PROBLEM TO WORK ON: Reproduce, word for word, all of the records; the pictures stay out.
= = = = = = =
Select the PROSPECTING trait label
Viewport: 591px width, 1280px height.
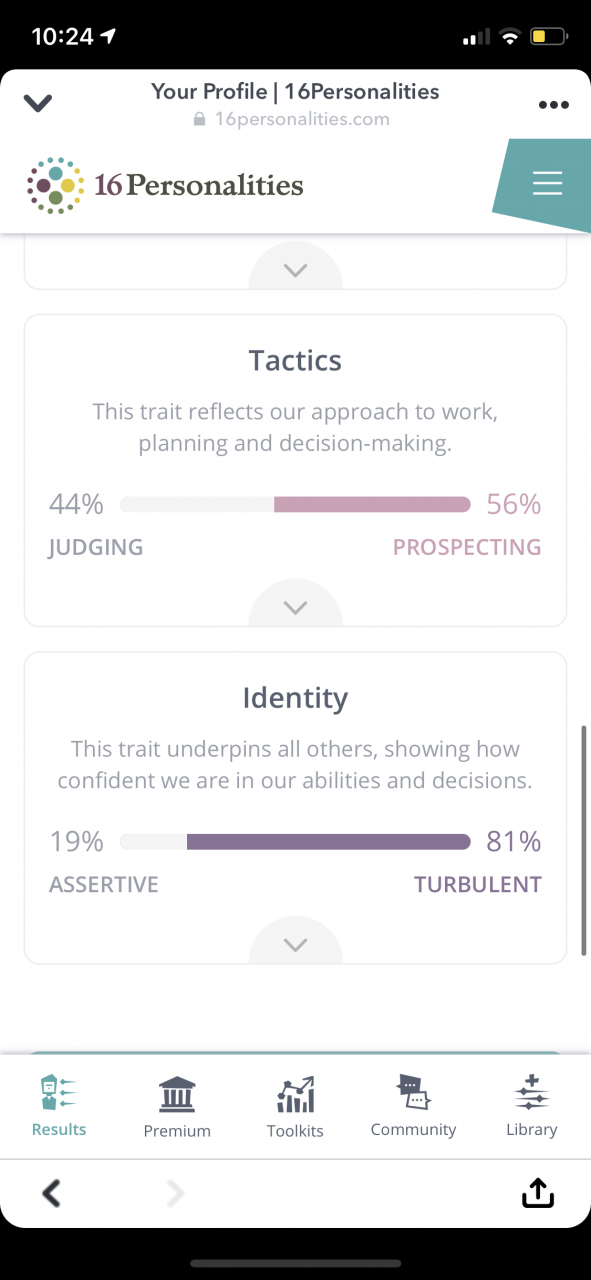coord(467,547)
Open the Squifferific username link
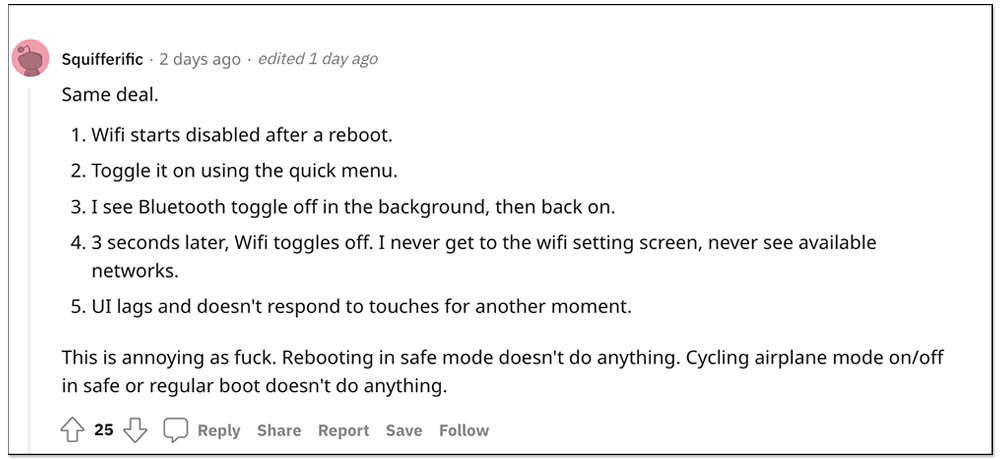This screenshot has width=1000, height=460. click(x=103, y=59)
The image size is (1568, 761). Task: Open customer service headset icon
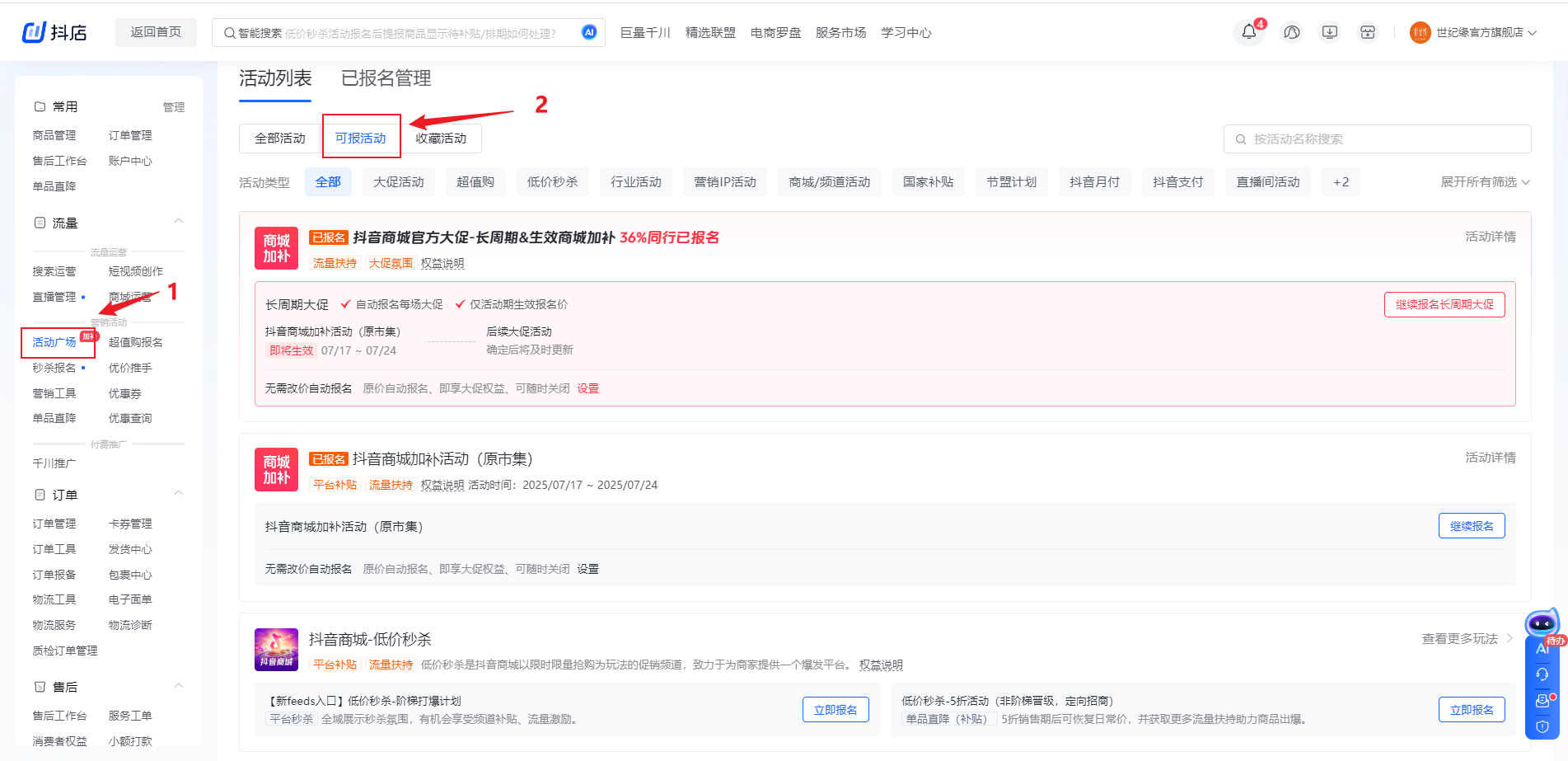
= = = = = = =
SOLUTION FOR THIS PROBLEM:
Select the PROSPECTING trait label
Viewport: 591px width, 1280px height.
coord(467,547)
Open the Squifferific username link
This screenshot has width=1000, height=460. click(x=103, y=59)
The image size is (1568, 761). Task: Open customer service headset icon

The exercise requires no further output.